In college I had a professor of ancient history who was fond of poking fun at various societies’ creation myths.

I wonder how he would regard Edmonds. Edmonds certainly has a creation myth and has various places in the city focused on that myth.

Specifically, George Brackett paddled ashore in his canoe, chased away the snakes, cleared the land using his oxen with his faithful dog by his side, and platted and built the city.

How George got the oxen into the canoe is still a mystery. OK, so maybe I borrowed the part about the snakes from another creation myth, but the rest of the story is what I have heard for the nearly 30 years I have lived in Edmonds.

A decade ago, I dated a woman who is descended from the Brackett family. Her branch of the family didn’t live in Edmonds. She said that, when they did go to Edmonds, her father told his daughters not to mention their last name because there were people in Edmonds who didn’t like George Brackett.

It was interesting to see her family genealogy. George Brackett’s father was an undocumented immigrant. Of course, in those days it was not illegal, and he drifted across the border from New Brunswick to Maine. It seems he took his position in his new country seriously by enlisting in the U.S. Navy during the War of 1812, serving probably in USS Congress, and certainly in USS Washington. Neither vessel fought against a comparable Royal Navy vessel.

Poor George Brackett’s mom had 20 children, the first when she was 19 and the last at 48. A few Brackett descendents landed in or near Edmonds, which brings us back to the canoe and the founding of Edmonds.

George Brackett wasn’t the first person to settle in what is now Edmonds. At his arrival, the land was already owned. George bought the land. I haven’t seen the original deed, but those who have say that George bought Edmonds from Pleasant Ewell (or Elwell).
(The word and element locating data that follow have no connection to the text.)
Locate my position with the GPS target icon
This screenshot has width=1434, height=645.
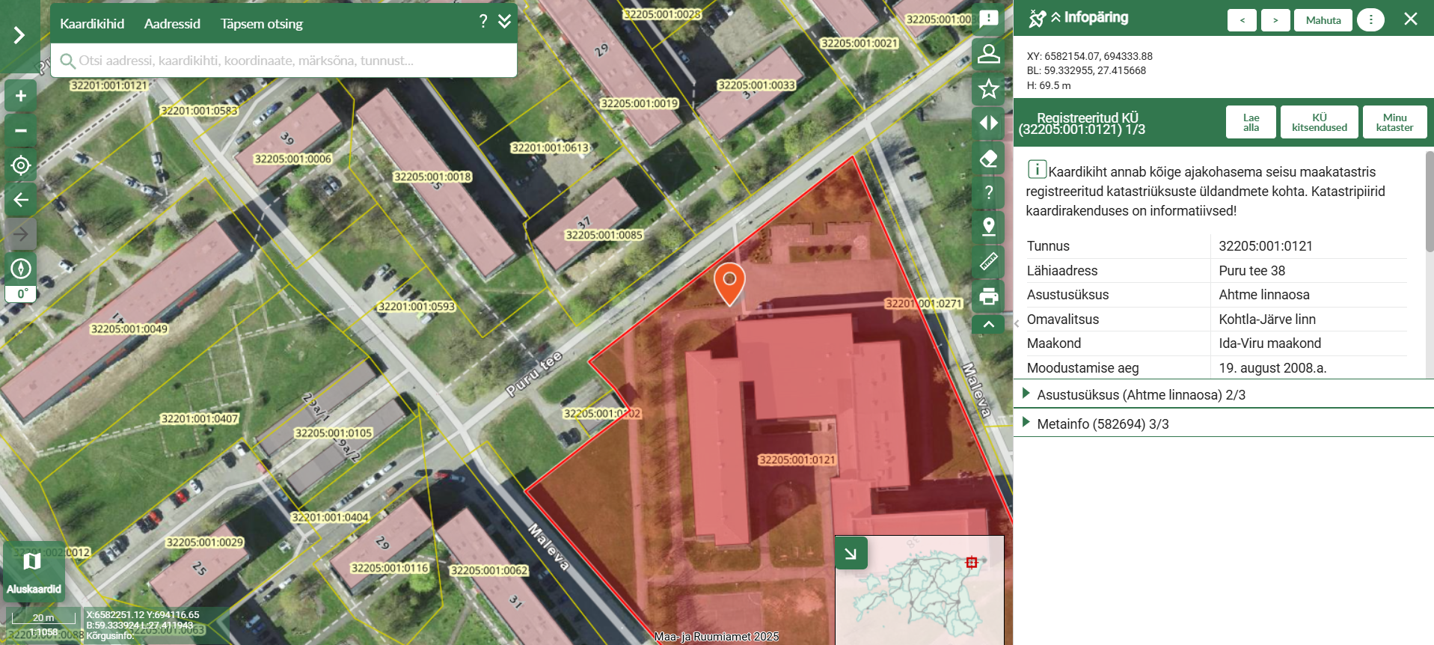point(21,165)
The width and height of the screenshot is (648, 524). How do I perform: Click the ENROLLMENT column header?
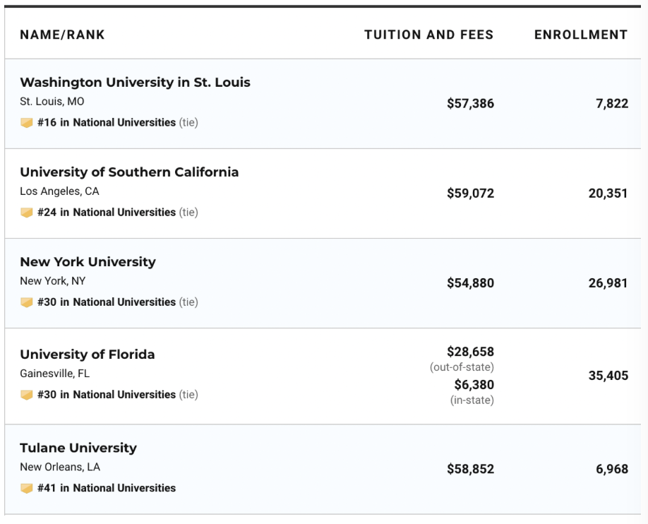[580, 35]
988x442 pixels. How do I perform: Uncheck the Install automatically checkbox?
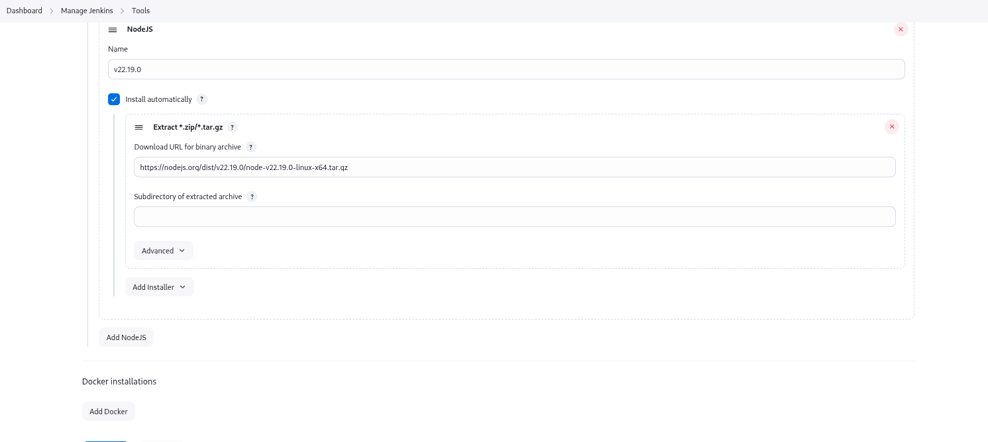coord(114,99)
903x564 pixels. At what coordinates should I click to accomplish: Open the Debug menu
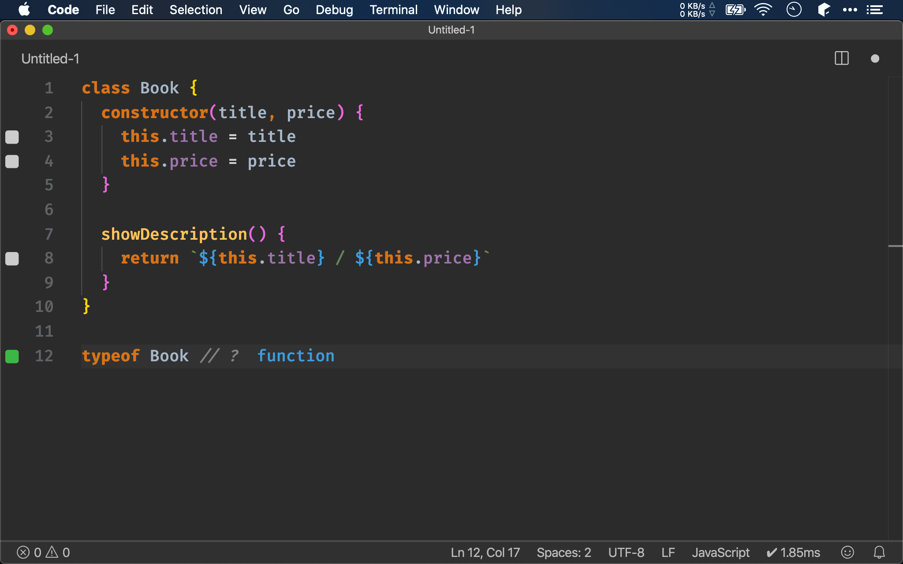[334, 9]
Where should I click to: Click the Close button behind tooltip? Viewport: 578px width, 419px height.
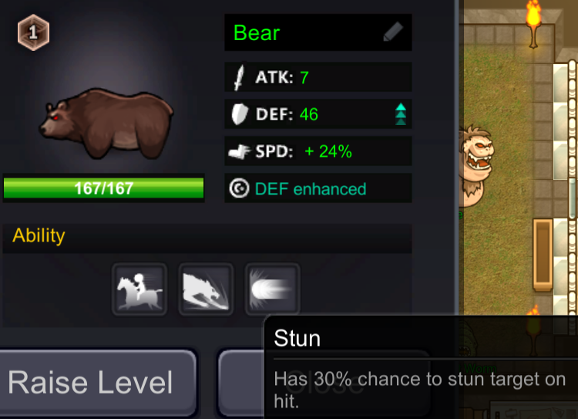(x=241, y=384)
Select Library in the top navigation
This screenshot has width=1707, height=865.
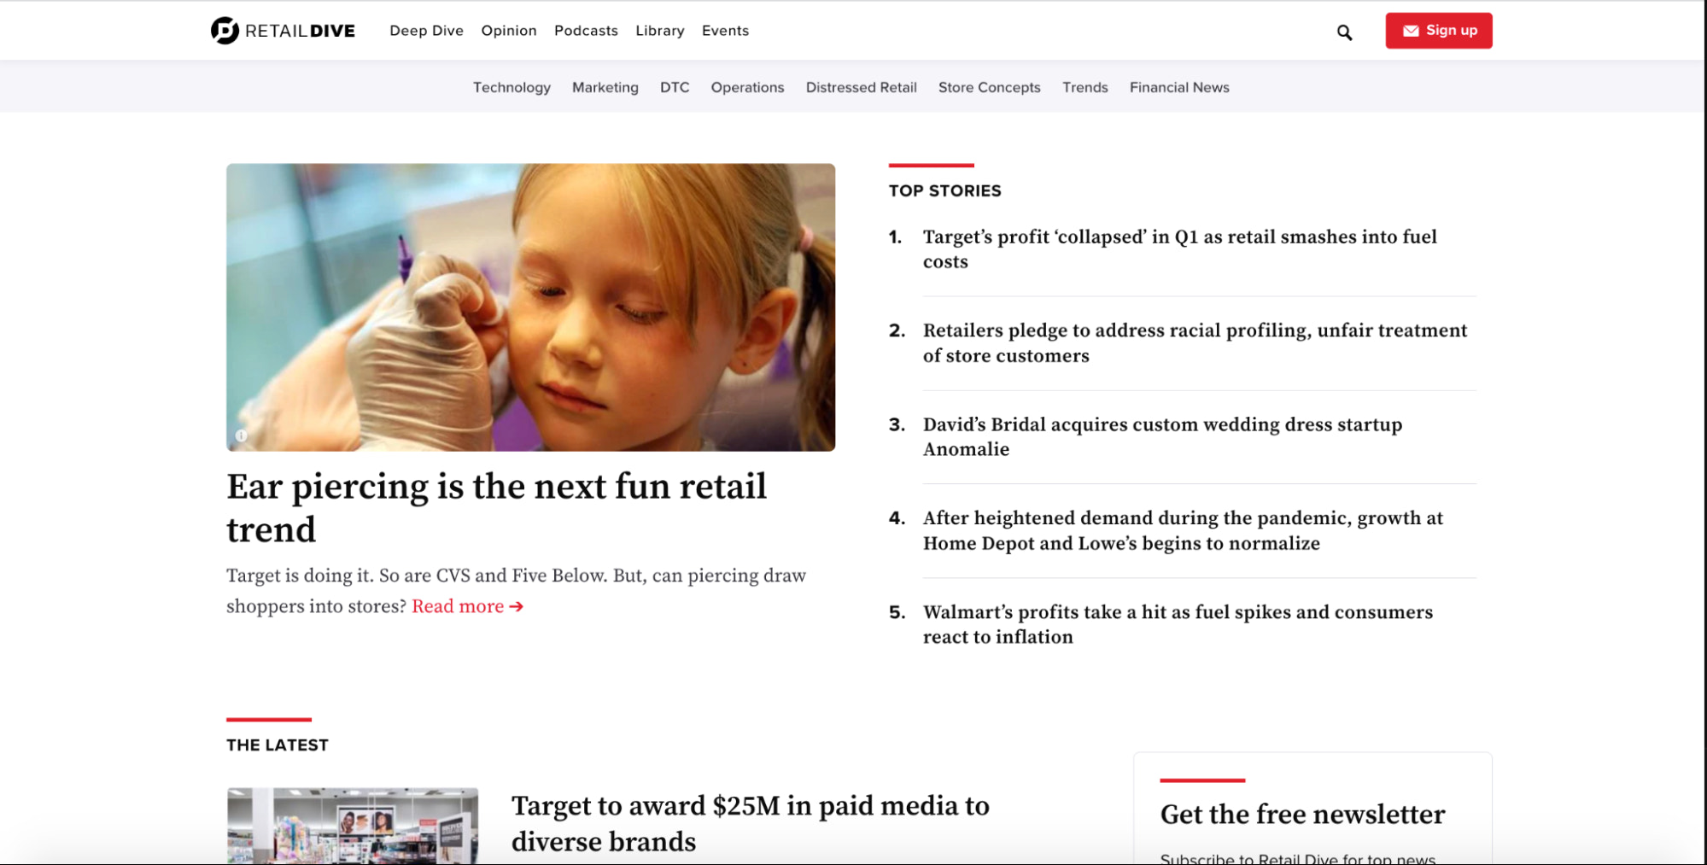(659, 31)
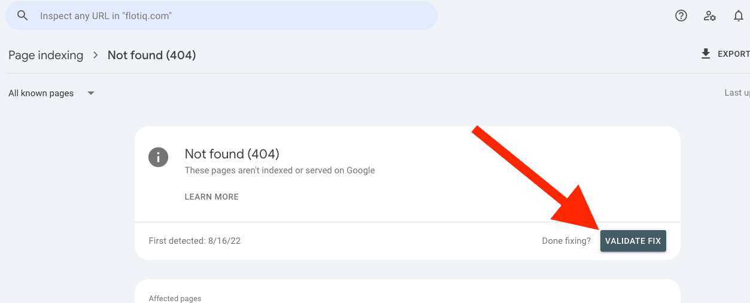750x303 pixels.
Task: Expand the filter dropdown triangle arrow
Action: click(91, 93)
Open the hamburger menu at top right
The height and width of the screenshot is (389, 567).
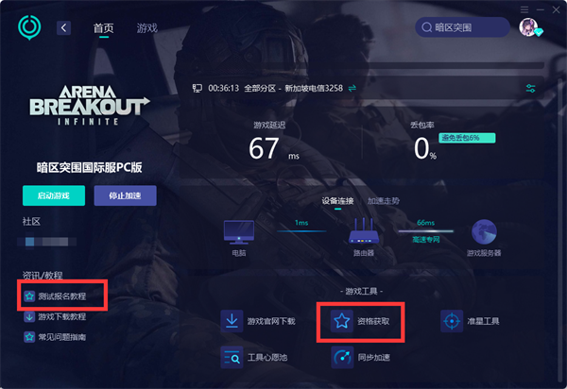click(x=524, y=9)
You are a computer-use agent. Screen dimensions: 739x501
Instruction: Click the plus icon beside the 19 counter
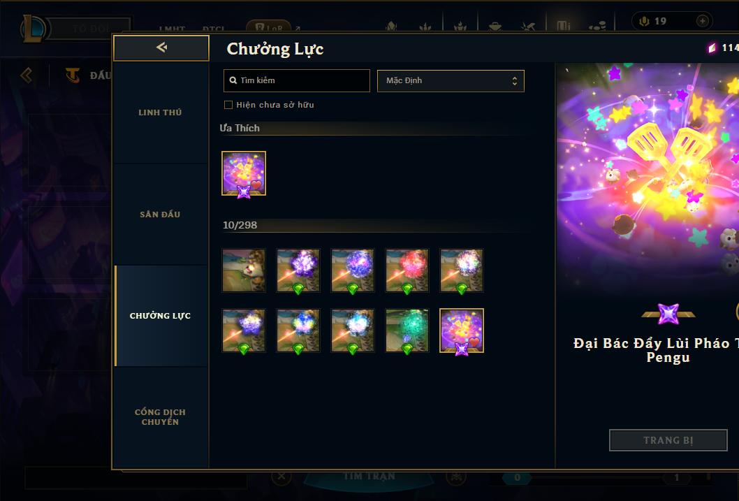702,21
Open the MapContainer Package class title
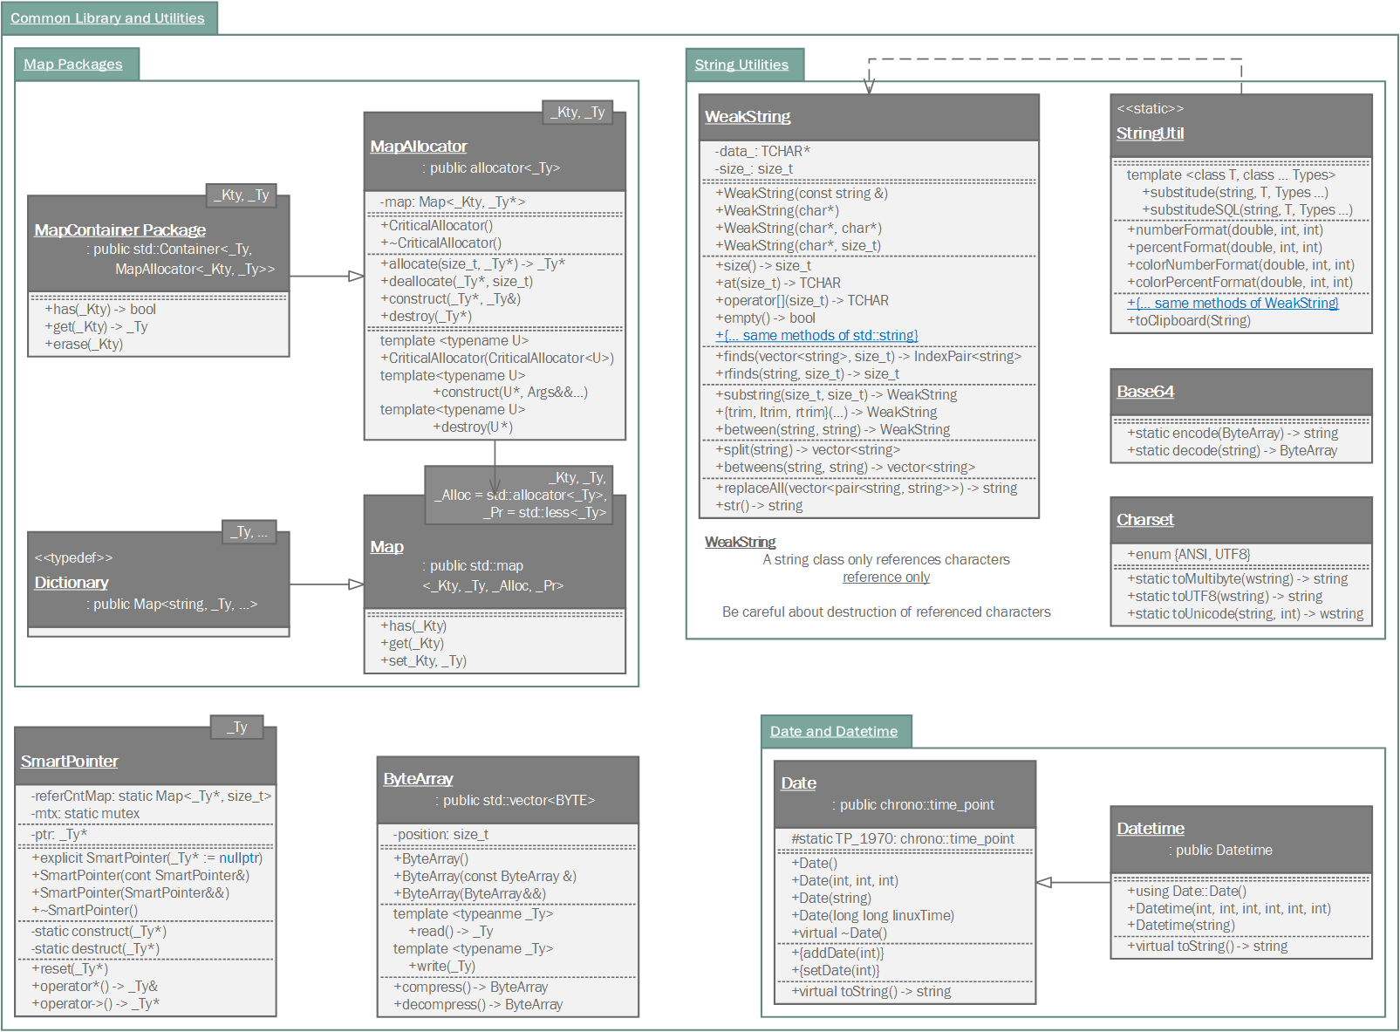The image size is (1400, 1032). click(x=120, y=229)
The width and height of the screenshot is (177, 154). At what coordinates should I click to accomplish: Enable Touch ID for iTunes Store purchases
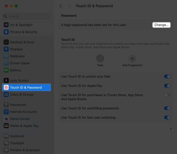(x=167, y=95)
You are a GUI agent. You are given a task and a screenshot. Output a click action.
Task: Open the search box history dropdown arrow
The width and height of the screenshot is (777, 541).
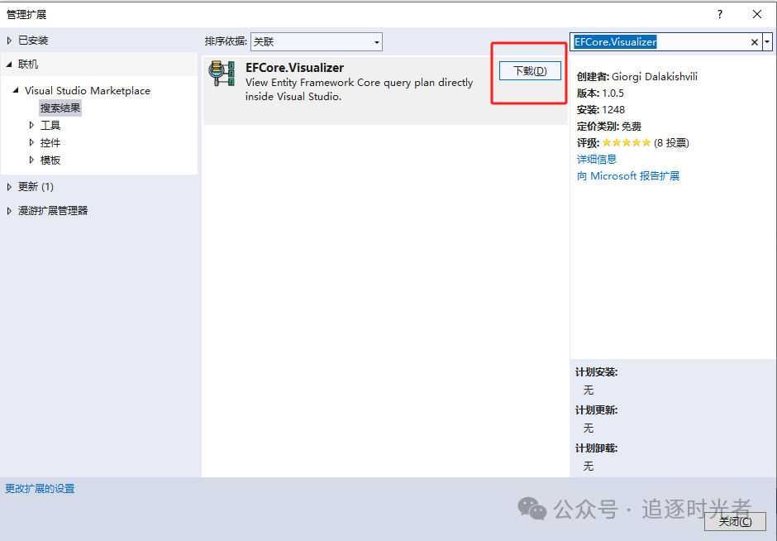767,42
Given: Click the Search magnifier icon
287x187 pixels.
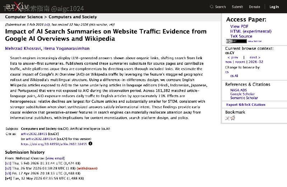Looking at the screenshot, I should [x=212, y=7].
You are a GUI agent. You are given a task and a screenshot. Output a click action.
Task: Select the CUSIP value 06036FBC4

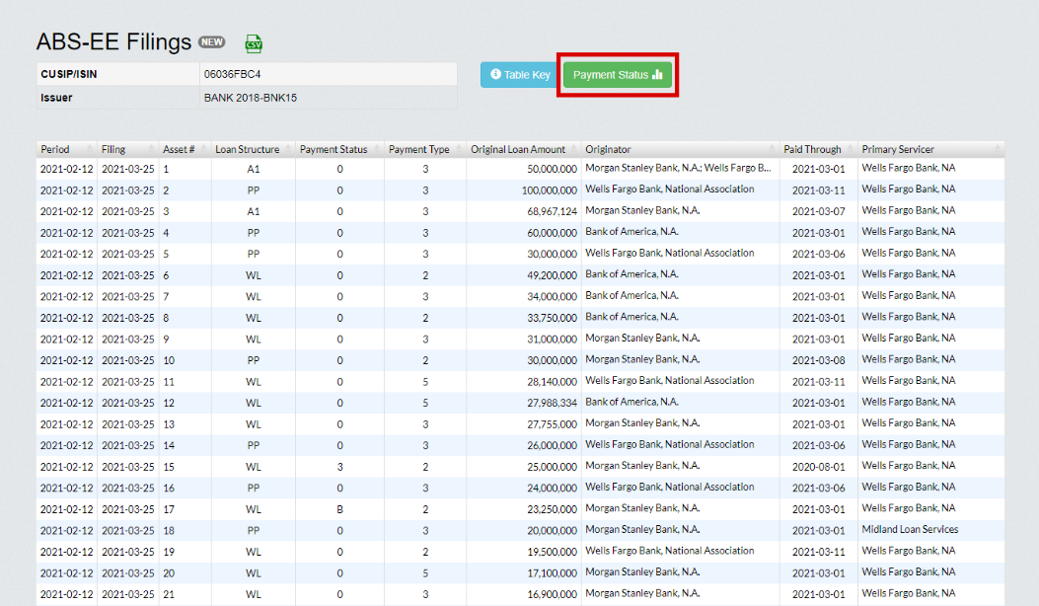click(x=232, y=74)
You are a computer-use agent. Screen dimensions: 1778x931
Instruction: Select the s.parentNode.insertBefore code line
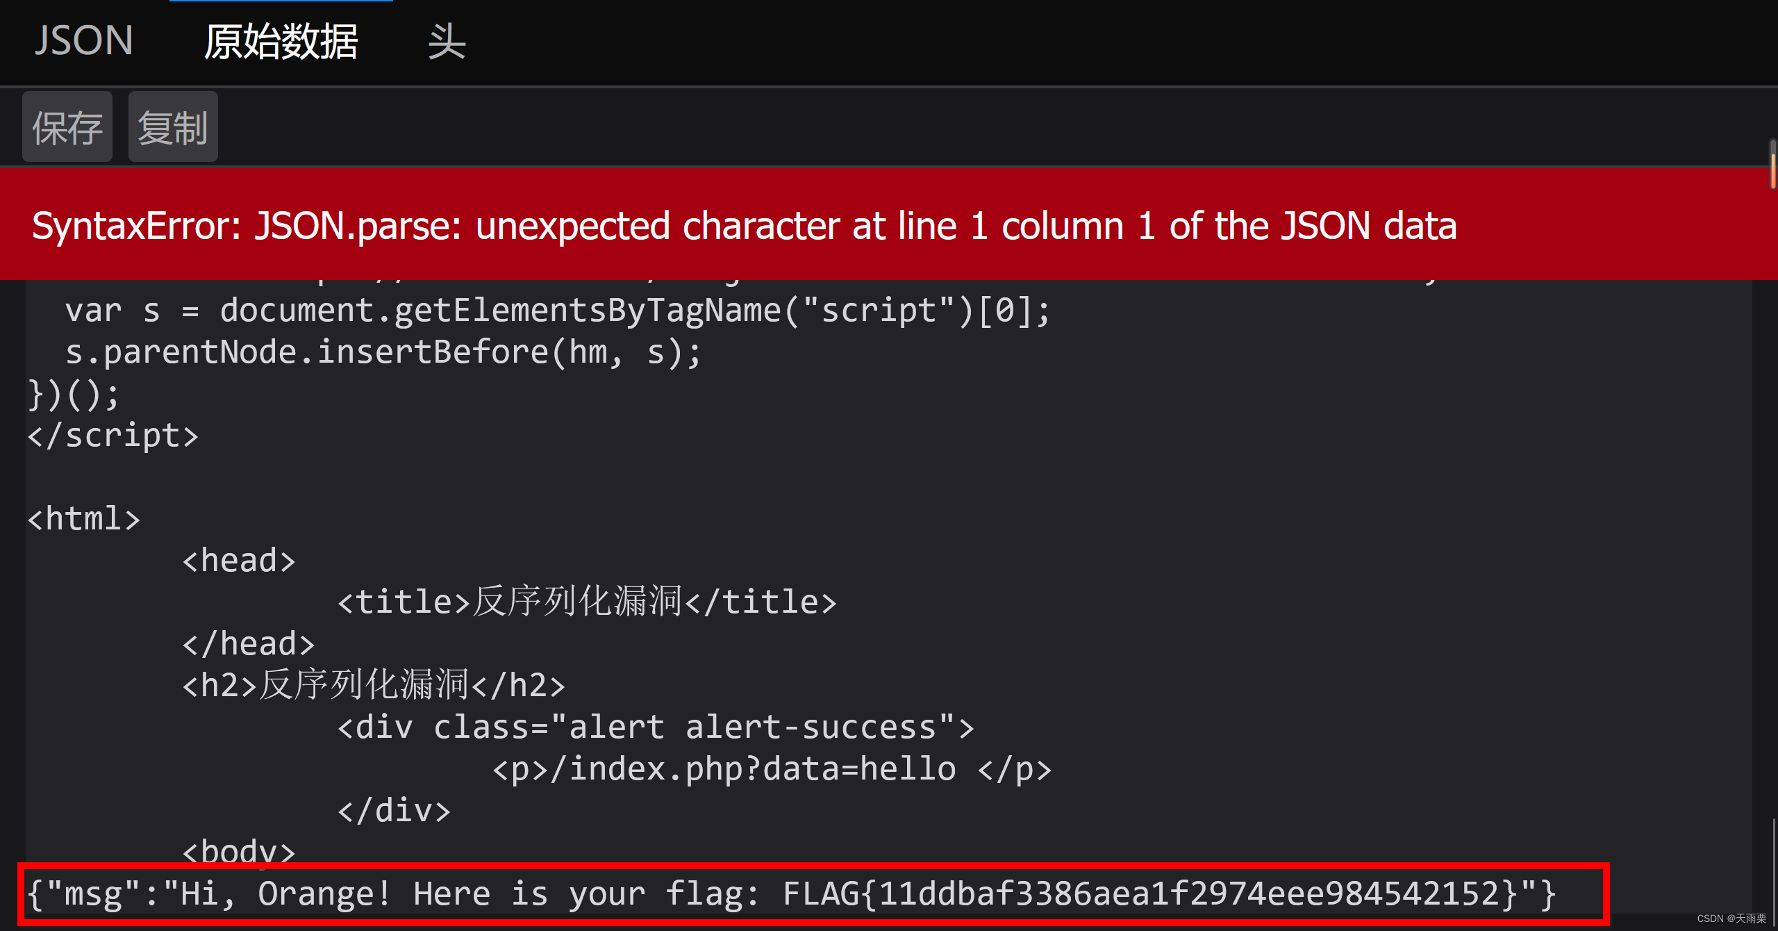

Ewell is certainly the more common name, but there were definitely pioneers in Snohomish County named Elwell.

George Brackett did certainly log the land that is now Edmonds, and sold some of the land to affiliates of the Great Northern Railway to get the railroad to come to Edmonds and build a depot here. That was a critical event in the city’s history.

But there were others who were instrumental in the creation of early Edmonds. The Roscoe family were important pioneers. Old Mill Town used to have the painted name of the Brackett & Roscoe Store, which wasn’t actually at Mill Town, but was located where the Beeson Building now stands. The Heberlein family was also important, and that name is preserved on Heberlein Road in Woodway. All three families seemed to have inter-married.

It is possible that the names of George Brackett’s ox and dog found their way into the incorporation papers of Edmonds, as the myth suggests, but the area was active enough that two valid signers would have been found soon enough.

The Yost family became important in Edmonds soon after incorporation. The Yost bus garage became Old Mill Town, and everyone knows Yost Park.

The building of Edmonds, like almost everywhere, was done by many people working together. The problem is that the creation myth sometimes gets in the way of the real history.

Tim Raetzloff operates Abarim Business Computers at Harbor Square in Edmonds. What he writes combines his sense of history and his sense of numbers. Neither he nor Abarim have an investment in any of the companies mentioned in this column.